Theresa May chose Orsted's offshore wind hub in Grimsby for her latest Brexit speech and talked up both her commitment to environmental protections and the critical role of the offshore wind sector. Her speech was followed by pre-briefing over the weekend suggesting Chancellor Philip Hammond will use this week's Spring Statement to announce new green building standards, new rules to boost green heat technologies, a new voluntary aviation offset scheme, and fresh moves to beef up the government's work on natural capital. Crucially he is expected to say he has "heard calls from young people" that more climate action is urgently needed. The line will be worth it alone for the sight of the Conservative benches, given a fair few of Hammond's colleagues recently branded School Strike protestors as "truants".

Meanwhile, over on the opposition benches Jeremy Corbyn and John McDonnell have also heard the calls of young people and this weekend used Labour's Scottish Conference to step up calls for a Green Industrial Revolution triggered by a net zero emission target and an historic wave of state investment.

All good stuff, right? Not to mention pretty much unthinkable just a few short weeks. The school strikes, combined with the years of green business investment, are having an impact and political leaders are finally responding.
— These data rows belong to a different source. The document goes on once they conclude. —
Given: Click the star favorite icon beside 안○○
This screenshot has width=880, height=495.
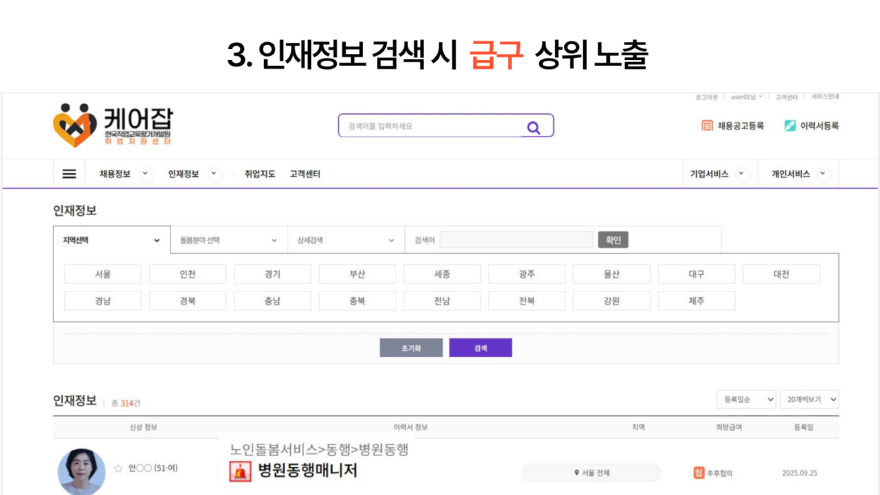Looking at the screenshot, I should [x=118, y=468].
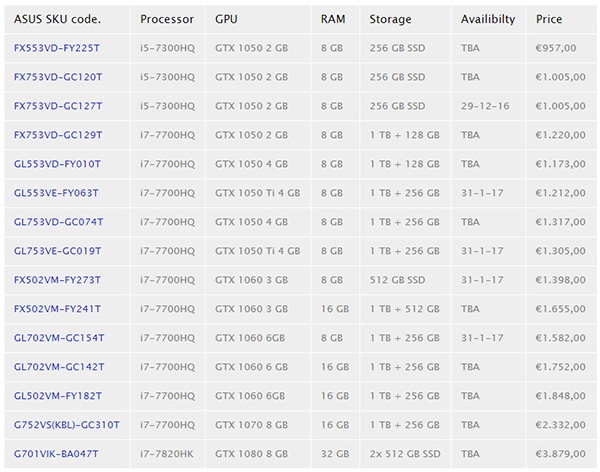The width and height of the screenshot is (600, 472).
Task: Click the Processor column header
Action: pos(167,19)
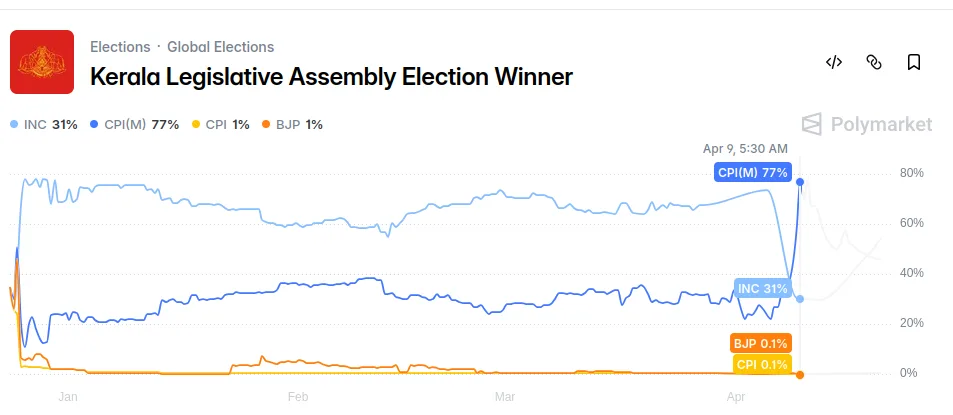
Task: Bookmark this market
Action: [x=913, y=62]
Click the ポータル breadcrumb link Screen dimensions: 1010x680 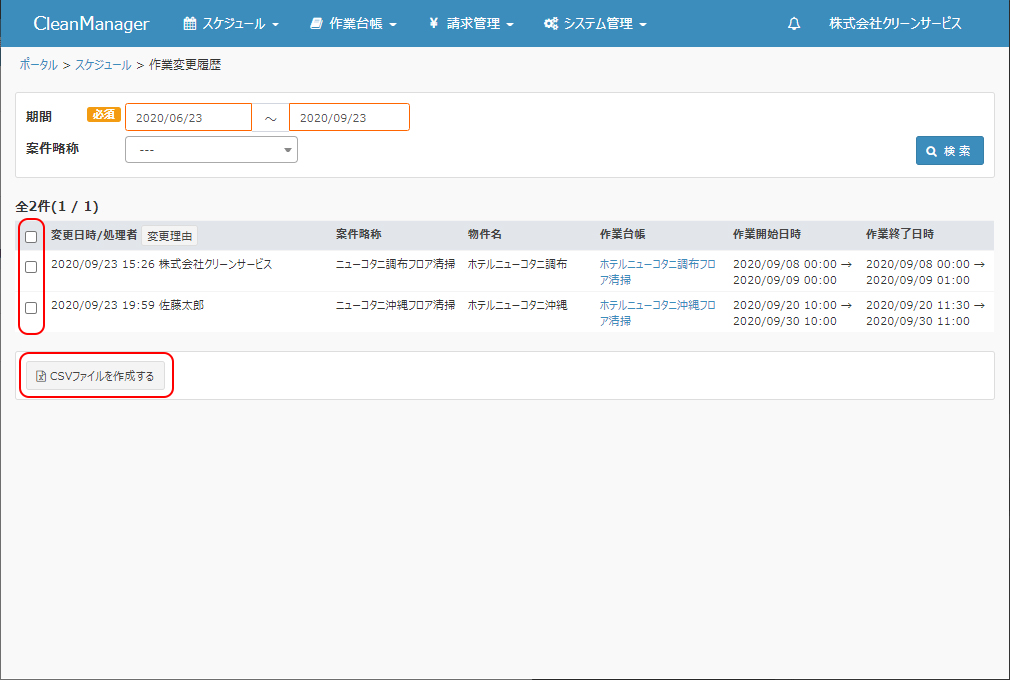[x=38, y=64]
The problem is that it is at this point that the cynicism kicks in, alongside the old question from journalism 101: 'why is this lying [expletive deleted for fear of spam filter] lying to me?'

Take Hammond's plans. They are welcome and will deliver positive progress, but unless they are part of a sweeping new programme that goes far beyond new build home standards they won't get the UK back on track to meet its medium term carbon targets, let alone the more ambitious net zero goals that are urgently needed. The likely proposals won't even make up for the ground lost over the last five years of virtual inaction on energy efficiency and biodiversity. Hammond will dress the measures up with a promise to unleash innovation that accelerates the rate of decarbonisation post-Brexit. But the reality is that we now have 25 years to build a net zero emission economy. Or to put it another way, every quarter that slips by is one per cent of the available time. Hammond's new proposals will almost certainly be palpably insufficient. 
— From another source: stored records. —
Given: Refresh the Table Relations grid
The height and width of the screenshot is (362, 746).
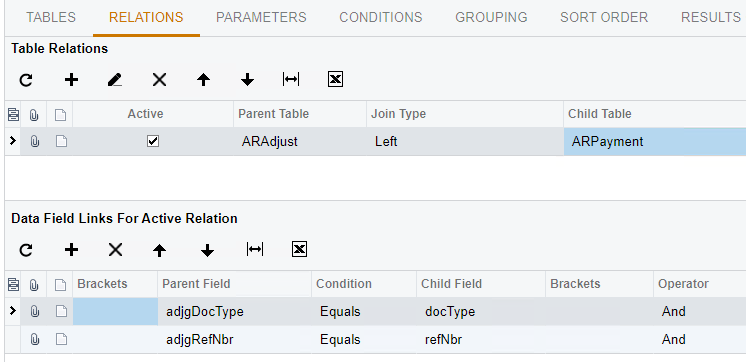Looking at the screenshot, I should [26, 80].
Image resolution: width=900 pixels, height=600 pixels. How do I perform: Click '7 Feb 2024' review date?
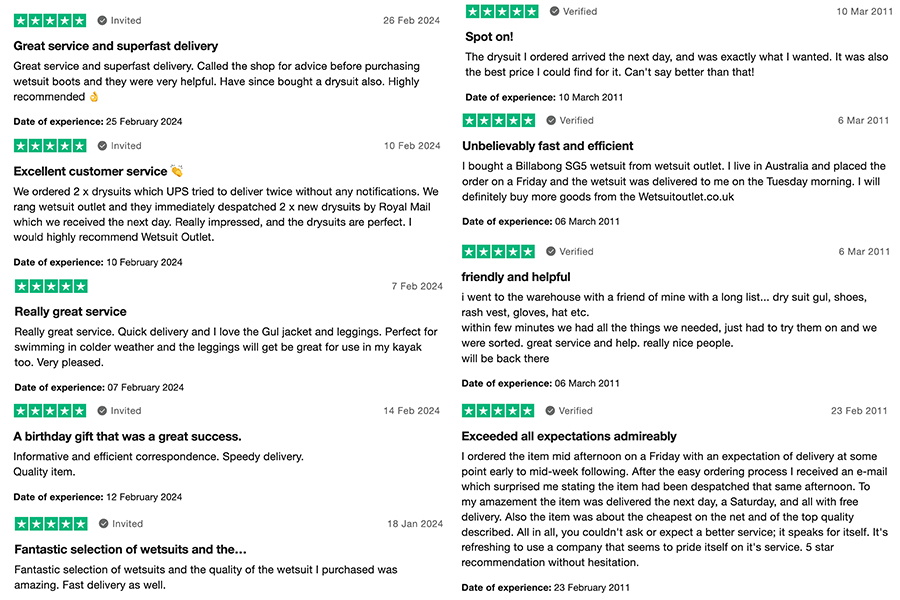(x=417, y=286)
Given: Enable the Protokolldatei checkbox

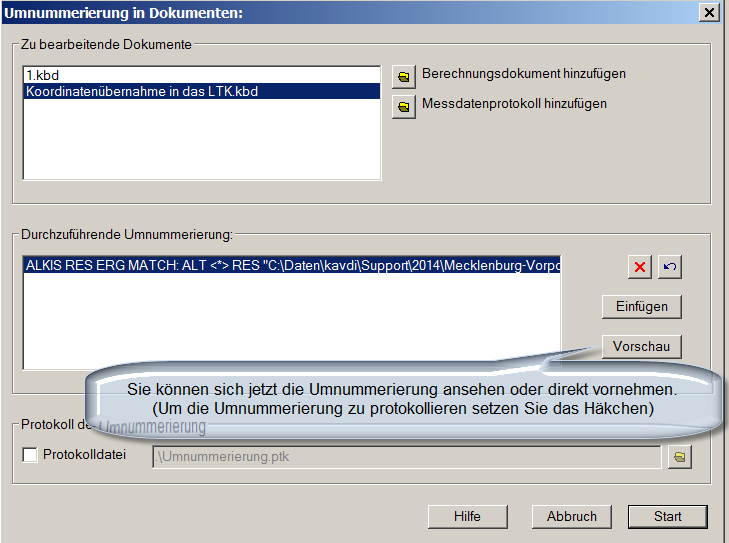Looking at the screenshot, I should coord(30,456).
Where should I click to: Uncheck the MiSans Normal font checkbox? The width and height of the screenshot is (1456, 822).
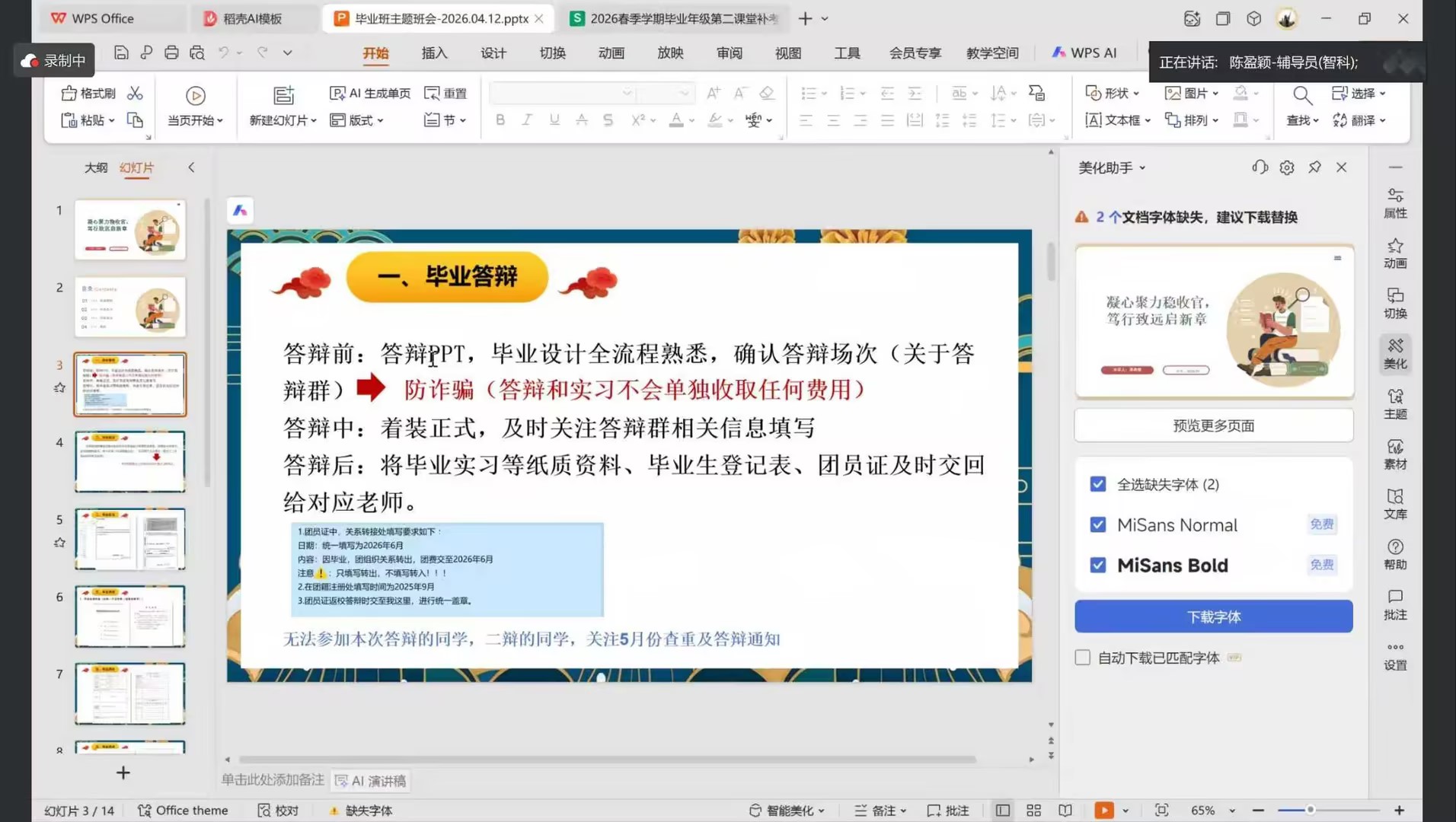1097,524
And even if the plans do turn out to be hugely ambitious, well... *gestures at Brexit*. The government is on the brink of self-inflicted economic chaos and with less than three weeks to go the promised environmental governance regime, in the words of one critic, has more holes than a colander. A Rogue's Gallery (to put it politely) stands ready to replace Theresa May. It is fair to say that not a single one of them went into politics to tackle the greatest existential challenge faced by the global economy. In some cases their aspirations pull very strongly in the opposite direction.

The response from school strikers to Hammond's overture is likely to be 'thanks for listening to us; now go away and try again'.
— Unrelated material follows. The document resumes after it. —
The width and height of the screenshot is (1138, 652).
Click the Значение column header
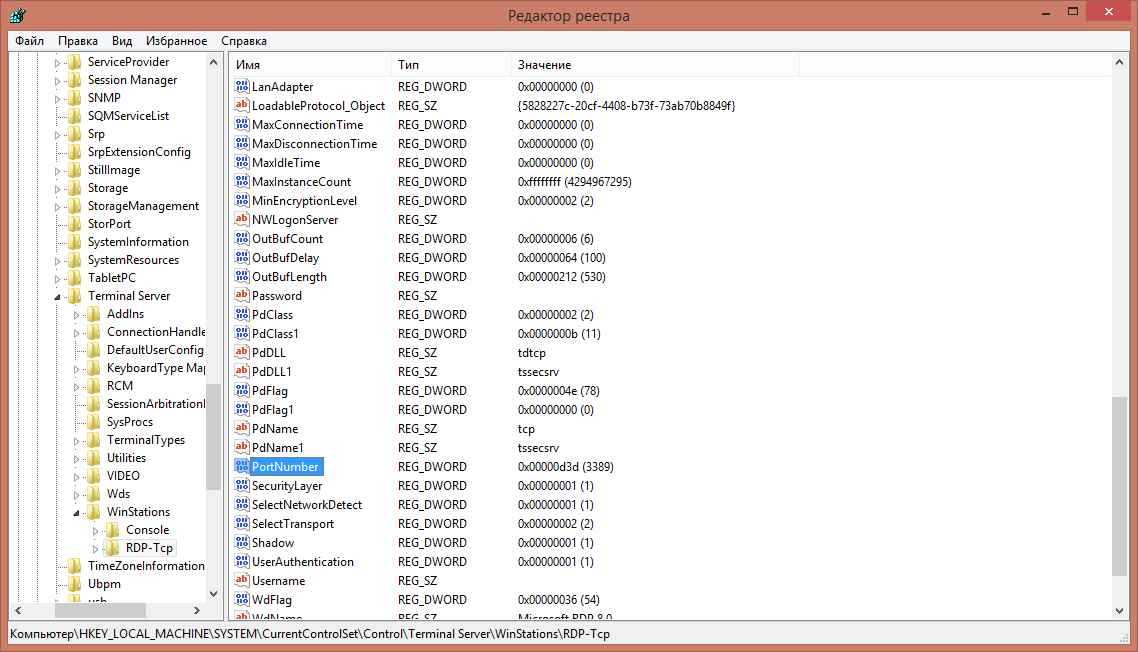(x=653, y=65)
Across the aisle, Labour has some impressively ambitious proposals and seems suitably invigorated by the Democrat's Green New Deal debate. And yet, how can we put this delicately, there are some delivery questions, no?

Can a Leaders' Office that seems to spend much of its time bouncing from one race-, Brexit-, or foreign policy-related crisis to the next, all the while maintaining a poll rating that actually makes the government look popular, really be trusted to engineer the biggest and fastest industrial revolution in history?

In characteristically tetchy style (does anyone buy the 'zen master' narrative anymore) Corbyn this weekend insisted corporations won't drive climate action. Faced with a complex, multi-faceted transition in which corporates have played a central and critical role, the Labour leader could not help but reach for the reductive, ossified anti-business rhetoric of the past. Plenty of Labour MPs know a more nuanced approach is needed, but as with much else their hopes of getting progressive and sophisticated climate policy ideas past the command and control centre of the Leaders' Office often feel like a long shot. You still get the impression the Labour leadership has never met a problem where it didn't think the answer was nationalisation.  

In a debate between climate policies centred on nationalisation and innovation the only credible answer is: 'no one is well-served by binary, reductive, and simplistic debates'.

And yet, sometimes it is important to push back against the cynicism. Yes, many of the current proposals are insufficient, but they are significant steps forward and they open up a path for even more rapid progress over the next decade. Businesses and investors need to be cognisant of the fact there is a very real likelihood the pace of decarbonisation over the next decade will be faster than expected. The big question is where do you need to be to stay ahead of the pack?

Meanwhile, the pressure from young people campaigning for a sustainable future they can believe in is only going to be emboldened by politicians' insistence that they are being heard. It is hard to be too cynical about that.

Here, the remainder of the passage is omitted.